Pull out each line in the rows below that contains the word "computer".

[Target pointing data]
** Begin **

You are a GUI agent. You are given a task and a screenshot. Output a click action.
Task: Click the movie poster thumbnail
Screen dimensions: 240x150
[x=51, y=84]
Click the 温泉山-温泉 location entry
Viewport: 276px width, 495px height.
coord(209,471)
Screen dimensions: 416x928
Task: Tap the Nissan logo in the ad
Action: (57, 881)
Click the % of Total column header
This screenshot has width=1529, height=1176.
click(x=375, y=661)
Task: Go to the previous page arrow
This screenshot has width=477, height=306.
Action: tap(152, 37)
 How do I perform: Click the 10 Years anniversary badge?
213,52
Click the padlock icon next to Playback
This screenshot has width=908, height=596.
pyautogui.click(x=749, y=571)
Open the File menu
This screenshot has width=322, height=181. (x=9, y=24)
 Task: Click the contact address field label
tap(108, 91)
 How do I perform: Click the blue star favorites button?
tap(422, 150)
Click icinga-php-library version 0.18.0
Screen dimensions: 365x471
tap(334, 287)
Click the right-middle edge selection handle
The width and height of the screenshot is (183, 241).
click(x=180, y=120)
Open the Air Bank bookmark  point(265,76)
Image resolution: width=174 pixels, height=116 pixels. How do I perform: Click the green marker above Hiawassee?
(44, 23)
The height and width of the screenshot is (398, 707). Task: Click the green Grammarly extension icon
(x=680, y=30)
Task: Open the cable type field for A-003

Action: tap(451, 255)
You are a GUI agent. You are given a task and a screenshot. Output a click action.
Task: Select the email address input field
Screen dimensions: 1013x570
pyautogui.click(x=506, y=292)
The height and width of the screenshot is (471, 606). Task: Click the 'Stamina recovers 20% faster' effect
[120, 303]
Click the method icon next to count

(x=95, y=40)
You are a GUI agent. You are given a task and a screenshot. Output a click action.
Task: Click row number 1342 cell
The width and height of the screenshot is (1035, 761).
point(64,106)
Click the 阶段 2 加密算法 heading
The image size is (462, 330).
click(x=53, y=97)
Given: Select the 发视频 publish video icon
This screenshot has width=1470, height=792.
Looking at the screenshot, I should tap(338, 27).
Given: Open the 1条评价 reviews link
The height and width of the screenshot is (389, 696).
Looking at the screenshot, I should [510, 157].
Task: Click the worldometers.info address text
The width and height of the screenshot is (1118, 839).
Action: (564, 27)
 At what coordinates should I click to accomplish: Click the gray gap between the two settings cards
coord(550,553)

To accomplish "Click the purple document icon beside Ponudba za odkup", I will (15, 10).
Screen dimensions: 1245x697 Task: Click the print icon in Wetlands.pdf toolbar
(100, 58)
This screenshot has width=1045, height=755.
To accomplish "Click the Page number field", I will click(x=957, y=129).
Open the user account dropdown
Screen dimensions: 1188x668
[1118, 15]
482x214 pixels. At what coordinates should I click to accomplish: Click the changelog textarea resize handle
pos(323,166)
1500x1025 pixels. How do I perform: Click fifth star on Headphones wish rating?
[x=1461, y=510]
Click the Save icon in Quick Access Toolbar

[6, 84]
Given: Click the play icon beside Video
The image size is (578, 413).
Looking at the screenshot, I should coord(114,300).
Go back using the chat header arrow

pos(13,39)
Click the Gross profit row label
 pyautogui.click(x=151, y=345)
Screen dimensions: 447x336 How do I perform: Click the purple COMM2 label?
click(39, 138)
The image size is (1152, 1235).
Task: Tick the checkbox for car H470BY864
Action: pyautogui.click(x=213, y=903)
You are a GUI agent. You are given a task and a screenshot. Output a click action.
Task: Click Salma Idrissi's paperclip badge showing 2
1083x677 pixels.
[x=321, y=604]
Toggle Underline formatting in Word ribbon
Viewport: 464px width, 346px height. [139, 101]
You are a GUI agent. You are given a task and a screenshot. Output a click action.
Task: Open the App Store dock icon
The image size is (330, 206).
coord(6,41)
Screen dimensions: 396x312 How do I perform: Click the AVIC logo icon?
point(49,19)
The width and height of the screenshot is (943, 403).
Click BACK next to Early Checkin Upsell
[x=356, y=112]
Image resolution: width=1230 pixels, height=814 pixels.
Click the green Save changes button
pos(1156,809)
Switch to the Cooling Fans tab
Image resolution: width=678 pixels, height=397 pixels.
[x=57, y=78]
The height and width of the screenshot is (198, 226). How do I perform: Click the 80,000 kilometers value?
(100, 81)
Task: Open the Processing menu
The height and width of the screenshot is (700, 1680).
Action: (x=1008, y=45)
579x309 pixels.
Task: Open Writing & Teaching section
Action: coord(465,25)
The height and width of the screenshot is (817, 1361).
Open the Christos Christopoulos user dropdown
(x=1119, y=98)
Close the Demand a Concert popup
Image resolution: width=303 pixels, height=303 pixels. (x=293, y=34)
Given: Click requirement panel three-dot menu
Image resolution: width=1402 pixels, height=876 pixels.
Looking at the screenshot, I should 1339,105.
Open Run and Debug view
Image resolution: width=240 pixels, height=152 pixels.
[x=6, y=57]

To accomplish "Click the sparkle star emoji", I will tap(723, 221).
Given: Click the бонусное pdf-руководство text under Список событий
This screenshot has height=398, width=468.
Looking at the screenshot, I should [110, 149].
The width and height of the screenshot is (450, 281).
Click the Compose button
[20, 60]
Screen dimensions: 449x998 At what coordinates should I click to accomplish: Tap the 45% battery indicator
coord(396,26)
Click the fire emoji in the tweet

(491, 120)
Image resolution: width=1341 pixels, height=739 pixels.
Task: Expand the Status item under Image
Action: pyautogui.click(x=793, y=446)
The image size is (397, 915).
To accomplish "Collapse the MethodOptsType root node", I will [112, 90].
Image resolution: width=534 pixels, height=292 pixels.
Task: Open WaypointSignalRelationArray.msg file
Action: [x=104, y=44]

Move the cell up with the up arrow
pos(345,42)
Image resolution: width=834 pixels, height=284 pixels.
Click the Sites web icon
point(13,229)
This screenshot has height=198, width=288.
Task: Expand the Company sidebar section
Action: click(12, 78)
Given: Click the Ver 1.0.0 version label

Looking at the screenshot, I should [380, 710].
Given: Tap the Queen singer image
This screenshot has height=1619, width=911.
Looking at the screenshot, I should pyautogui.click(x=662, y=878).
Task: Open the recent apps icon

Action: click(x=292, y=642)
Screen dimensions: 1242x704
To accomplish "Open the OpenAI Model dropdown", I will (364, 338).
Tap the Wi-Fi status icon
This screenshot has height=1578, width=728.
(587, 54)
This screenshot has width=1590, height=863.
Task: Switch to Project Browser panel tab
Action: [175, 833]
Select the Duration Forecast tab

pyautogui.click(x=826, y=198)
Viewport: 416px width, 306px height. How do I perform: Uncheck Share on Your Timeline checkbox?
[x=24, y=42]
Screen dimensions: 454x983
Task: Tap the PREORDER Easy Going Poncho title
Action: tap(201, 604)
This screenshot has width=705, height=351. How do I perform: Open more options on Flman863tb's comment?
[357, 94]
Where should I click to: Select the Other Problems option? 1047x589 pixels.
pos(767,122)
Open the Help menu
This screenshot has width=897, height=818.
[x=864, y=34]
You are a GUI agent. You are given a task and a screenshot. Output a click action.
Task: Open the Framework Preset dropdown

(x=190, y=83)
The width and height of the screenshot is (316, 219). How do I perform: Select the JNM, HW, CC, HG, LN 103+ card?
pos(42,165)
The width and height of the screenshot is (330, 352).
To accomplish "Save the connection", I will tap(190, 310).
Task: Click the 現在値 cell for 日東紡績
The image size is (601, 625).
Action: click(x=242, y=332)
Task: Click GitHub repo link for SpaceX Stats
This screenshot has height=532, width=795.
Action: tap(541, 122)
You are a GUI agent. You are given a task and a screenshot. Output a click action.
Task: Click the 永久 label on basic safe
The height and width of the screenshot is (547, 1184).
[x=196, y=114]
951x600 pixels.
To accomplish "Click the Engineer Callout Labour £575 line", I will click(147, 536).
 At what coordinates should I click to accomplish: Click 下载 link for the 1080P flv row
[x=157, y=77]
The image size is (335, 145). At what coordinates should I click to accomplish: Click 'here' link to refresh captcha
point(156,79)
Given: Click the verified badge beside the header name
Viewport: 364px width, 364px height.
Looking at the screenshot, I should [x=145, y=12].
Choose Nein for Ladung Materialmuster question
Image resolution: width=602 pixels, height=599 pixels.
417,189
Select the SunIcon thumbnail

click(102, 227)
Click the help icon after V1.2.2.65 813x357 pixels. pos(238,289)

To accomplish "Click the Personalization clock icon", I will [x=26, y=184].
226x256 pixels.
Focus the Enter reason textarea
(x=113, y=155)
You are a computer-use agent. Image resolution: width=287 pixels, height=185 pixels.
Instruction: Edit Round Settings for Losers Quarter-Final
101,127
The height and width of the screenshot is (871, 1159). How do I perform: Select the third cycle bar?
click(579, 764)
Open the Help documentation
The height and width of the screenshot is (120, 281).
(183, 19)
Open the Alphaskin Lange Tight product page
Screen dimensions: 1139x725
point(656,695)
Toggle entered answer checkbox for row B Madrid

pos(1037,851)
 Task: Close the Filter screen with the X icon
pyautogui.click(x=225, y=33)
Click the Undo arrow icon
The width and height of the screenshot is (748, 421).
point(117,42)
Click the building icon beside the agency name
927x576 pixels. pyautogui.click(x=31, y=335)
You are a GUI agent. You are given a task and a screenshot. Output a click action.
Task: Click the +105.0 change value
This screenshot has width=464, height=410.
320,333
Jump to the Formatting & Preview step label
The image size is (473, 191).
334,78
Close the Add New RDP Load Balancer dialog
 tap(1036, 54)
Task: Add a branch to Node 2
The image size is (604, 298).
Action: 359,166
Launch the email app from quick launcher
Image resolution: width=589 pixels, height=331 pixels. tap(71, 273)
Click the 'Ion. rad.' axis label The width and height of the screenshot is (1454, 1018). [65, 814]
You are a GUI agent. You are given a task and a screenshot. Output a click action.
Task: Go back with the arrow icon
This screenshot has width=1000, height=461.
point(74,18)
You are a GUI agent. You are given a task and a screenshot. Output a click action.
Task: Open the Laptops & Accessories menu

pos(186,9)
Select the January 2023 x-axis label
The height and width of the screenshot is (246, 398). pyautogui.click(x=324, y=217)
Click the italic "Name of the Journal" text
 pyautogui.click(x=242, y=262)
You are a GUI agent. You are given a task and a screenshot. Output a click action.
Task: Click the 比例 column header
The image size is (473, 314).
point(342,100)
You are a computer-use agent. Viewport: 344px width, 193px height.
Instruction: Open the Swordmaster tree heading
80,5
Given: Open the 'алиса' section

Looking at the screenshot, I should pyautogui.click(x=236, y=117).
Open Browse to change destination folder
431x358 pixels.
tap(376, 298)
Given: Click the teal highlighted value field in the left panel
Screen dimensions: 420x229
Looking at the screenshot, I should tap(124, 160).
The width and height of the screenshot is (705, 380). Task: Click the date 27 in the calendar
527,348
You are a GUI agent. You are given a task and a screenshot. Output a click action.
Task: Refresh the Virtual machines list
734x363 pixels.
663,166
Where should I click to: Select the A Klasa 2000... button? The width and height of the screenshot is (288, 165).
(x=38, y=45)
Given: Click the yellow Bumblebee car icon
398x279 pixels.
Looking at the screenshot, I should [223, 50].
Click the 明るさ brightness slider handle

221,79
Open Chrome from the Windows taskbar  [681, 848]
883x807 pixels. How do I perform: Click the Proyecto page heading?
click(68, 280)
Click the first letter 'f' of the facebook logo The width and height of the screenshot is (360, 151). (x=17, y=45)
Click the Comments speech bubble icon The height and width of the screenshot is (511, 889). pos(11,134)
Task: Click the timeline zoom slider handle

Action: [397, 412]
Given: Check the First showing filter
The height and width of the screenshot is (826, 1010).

** End **

ANSWER TO THE EXERCISE ::
You are a computer-use agent. Image resolution: width=287 pixels, height=185 pixels.
You are a computer-use agent. Viewport: 344px width, 193px height.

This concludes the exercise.